10 goddamnedfrank  Mon, Jul 2, 2012 3:24:07pm

re: #9 Decatur Deb

Good idea, especially the sheeting. The mirror I've got covered with a Suunto MC-2 compass.

I'm thinking of building a slightly scaled down breakout pack that'll fit on a Bob trailer. I've got a few Ortlieb waterproof panniers and a nice old 1996 Gary Fisher Mt. Tam mountain bike with a Tubus steel rack that'll take a lot of weight. A Bob trailer would keep me mobile and independent of the car when/if it breaks down or gas becomes too difficult to find.

11 Decatur Deb  Mon, Jul 2, 2012 3:30:16pm

re: #10 goddamnedfrank

Good idea, especially the sheeting. The mirror I've got covered with a Suunto MC-2 compass.

I'm thinking of building a slightly scaled down breakout pack that'll fit on a Bob trailer. I've got a few Ortlieb waterproof panniers and a nice old 1996 Gary Fisher Mt. Tam mountain bike with a Tubus steel rack that'll take a lot of weight. A Bob trailer would keep me mobile and independent of the car when/if it breaks down or gas becomes too difficult to find.

We are too old and slow to worry about long-distance walking.
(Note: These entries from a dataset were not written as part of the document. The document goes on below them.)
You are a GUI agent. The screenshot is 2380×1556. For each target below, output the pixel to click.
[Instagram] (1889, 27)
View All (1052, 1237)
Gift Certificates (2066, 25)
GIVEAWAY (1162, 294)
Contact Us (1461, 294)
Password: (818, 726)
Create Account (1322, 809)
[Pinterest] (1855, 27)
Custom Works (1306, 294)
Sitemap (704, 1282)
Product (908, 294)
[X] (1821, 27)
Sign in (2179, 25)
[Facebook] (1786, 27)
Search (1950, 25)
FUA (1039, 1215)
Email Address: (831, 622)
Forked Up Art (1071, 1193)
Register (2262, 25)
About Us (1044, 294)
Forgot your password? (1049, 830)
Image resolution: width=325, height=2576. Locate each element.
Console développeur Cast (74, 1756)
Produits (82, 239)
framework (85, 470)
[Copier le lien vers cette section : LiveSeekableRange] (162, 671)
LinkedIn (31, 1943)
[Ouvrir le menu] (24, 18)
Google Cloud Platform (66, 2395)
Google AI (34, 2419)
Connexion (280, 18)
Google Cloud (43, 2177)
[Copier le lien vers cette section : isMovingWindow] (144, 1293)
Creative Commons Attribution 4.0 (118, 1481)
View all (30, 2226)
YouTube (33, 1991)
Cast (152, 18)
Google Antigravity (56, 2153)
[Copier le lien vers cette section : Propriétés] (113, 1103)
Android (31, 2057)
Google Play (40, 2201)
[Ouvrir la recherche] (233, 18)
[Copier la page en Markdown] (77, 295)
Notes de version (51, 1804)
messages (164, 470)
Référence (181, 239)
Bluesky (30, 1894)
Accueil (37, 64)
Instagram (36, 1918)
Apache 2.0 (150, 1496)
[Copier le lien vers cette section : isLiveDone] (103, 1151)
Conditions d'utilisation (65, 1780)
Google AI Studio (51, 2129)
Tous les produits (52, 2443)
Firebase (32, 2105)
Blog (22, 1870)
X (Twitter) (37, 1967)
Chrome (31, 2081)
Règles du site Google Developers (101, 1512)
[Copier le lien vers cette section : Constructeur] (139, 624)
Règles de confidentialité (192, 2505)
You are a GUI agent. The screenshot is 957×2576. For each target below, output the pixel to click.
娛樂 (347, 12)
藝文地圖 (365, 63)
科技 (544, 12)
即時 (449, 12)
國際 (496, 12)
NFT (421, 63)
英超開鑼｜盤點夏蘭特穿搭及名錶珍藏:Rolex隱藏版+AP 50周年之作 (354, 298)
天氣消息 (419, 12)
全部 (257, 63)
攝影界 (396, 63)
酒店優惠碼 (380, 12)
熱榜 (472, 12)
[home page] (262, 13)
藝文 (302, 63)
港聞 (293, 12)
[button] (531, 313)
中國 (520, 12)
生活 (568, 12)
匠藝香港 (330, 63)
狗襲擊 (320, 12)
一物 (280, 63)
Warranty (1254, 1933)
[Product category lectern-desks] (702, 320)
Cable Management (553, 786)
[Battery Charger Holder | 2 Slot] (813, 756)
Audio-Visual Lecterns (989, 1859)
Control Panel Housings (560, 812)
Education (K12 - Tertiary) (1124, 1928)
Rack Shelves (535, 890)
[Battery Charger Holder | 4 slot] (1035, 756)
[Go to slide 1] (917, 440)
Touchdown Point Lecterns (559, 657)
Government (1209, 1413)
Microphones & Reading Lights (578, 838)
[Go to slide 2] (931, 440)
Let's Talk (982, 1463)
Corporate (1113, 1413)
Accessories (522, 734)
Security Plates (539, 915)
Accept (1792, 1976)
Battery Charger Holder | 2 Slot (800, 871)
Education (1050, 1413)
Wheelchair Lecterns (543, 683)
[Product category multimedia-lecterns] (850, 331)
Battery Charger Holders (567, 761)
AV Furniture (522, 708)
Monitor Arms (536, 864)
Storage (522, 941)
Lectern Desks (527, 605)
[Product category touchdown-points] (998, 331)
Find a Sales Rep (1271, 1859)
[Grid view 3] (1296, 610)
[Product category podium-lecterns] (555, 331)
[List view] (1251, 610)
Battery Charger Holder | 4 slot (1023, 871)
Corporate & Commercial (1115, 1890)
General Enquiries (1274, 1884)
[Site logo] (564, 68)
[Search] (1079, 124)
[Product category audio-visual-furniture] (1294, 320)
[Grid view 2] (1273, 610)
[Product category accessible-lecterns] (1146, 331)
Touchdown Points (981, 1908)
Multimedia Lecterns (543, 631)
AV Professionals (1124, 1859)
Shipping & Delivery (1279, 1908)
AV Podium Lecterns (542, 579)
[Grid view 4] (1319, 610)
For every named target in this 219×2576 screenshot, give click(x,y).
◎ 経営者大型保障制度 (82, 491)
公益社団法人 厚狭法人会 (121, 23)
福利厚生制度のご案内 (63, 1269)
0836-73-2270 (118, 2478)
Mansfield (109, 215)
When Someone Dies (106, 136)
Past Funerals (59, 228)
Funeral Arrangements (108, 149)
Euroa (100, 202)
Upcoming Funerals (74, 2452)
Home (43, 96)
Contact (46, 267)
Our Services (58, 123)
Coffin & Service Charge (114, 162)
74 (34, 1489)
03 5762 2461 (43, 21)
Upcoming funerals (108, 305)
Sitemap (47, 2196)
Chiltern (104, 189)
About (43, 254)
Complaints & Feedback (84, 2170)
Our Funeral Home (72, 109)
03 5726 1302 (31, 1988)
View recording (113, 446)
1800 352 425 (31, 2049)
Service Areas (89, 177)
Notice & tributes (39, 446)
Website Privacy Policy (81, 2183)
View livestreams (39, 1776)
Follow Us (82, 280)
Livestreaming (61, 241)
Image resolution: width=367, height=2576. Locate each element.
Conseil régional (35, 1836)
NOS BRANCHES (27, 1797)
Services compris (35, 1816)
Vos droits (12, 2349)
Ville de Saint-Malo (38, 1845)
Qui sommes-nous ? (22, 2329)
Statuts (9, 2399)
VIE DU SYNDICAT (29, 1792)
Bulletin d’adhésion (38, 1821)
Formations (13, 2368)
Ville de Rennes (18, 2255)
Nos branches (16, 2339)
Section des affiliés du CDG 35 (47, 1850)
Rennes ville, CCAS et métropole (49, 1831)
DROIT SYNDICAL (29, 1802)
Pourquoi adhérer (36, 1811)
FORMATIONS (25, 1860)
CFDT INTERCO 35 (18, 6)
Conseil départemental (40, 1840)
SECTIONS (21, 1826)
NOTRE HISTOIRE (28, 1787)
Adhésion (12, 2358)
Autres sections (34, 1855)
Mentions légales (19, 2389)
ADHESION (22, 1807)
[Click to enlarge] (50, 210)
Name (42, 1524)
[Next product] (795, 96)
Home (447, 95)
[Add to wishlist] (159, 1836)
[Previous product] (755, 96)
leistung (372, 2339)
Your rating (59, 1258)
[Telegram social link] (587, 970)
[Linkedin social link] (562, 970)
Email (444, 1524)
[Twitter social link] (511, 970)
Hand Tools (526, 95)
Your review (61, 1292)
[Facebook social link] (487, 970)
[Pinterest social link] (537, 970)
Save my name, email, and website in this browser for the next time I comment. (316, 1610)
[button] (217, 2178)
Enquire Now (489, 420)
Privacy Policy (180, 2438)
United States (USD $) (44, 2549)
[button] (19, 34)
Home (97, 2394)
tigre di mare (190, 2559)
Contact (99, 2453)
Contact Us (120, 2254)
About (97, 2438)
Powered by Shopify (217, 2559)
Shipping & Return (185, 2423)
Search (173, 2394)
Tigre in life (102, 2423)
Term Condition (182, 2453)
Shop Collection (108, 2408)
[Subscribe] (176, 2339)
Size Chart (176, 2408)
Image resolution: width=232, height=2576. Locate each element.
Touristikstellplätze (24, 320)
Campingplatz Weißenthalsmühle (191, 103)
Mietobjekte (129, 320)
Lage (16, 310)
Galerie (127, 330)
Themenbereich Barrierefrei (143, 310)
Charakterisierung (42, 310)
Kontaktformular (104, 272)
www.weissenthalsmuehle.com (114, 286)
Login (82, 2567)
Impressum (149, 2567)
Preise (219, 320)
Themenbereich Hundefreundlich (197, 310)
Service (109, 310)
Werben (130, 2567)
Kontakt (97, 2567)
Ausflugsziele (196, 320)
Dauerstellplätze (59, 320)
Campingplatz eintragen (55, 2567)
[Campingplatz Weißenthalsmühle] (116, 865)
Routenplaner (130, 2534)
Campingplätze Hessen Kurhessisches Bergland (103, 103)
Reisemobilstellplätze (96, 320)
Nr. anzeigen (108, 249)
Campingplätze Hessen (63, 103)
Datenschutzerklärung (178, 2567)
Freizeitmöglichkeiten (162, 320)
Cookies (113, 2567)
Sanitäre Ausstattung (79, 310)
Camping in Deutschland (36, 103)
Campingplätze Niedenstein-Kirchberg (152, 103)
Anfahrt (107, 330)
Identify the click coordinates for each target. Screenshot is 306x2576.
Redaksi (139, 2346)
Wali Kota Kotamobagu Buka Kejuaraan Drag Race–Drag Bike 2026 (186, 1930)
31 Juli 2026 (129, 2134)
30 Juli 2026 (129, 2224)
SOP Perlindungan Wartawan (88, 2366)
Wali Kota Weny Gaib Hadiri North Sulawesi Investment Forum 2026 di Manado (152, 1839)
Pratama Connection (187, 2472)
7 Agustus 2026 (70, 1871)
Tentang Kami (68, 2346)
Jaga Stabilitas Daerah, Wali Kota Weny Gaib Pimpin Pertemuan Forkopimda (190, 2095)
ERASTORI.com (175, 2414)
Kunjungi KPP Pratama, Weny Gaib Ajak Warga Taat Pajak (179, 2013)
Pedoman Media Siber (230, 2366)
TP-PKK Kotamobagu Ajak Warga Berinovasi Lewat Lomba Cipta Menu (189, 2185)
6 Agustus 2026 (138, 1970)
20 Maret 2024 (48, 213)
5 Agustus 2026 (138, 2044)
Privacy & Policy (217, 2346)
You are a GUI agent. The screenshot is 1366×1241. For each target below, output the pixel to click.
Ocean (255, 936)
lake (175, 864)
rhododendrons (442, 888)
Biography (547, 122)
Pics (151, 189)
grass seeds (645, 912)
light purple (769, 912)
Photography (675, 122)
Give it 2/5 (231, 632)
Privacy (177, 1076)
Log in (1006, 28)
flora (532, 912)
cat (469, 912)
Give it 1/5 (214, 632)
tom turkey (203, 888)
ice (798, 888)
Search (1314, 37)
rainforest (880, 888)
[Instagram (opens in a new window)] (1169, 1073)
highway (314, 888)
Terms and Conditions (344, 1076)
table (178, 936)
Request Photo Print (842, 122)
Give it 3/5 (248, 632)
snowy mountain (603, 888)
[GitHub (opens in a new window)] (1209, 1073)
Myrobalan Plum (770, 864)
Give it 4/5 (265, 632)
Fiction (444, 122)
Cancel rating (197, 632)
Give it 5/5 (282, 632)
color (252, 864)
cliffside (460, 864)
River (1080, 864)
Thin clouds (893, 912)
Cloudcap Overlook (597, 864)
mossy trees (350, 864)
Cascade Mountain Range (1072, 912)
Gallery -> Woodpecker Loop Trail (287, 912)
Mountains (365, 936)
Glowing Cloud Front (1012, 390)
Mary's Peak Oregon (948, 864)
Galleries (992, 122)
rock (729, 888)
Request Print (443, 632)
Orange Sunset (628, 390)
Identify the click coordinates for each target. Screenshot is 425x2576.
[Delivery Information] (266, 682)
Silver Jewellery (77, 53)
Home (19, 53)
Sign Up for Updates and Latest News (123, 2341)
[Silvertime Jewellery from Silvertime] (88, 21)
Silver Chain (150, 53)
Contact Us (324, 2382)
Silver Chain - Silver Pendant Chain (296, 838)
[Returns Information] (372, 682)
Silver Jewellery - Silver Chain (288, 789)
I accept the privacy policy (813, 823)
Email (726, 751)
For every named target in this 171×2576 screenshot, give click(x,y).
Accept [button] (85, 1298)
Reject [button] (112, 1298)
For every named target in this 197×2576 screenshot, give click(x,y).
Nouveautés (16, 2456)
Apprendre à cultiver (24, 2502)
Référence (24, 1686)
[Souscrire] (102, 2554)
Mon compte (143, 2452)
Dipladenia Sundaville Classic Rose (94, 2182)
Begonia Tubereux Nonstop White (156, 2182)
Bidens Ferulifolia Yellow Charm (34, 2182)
Oddly, the 18' canoe might be our best transport out of a flood or other situation that makes the LandRover unusable. (The Rover itself is an FFR, designed to power a whole TOC worth of radios with its 24v alternator.) We either stay put or move heavy, but that's been true of our camping since we started having kids. Helps to think of the whole thing as an extended ad hoc camping trip.

12 Genshed  Mon, Jul 2, 2012 9:44:13pm

I have the comfort of knowing that floor, hurricane, or tornado are all vanishingly unlikely in my area.

There is, of course, the fact that a major earthquake is not only possible, but almost certain. We do have the 72 hour emergency supply crate, and we know exACTly where it is.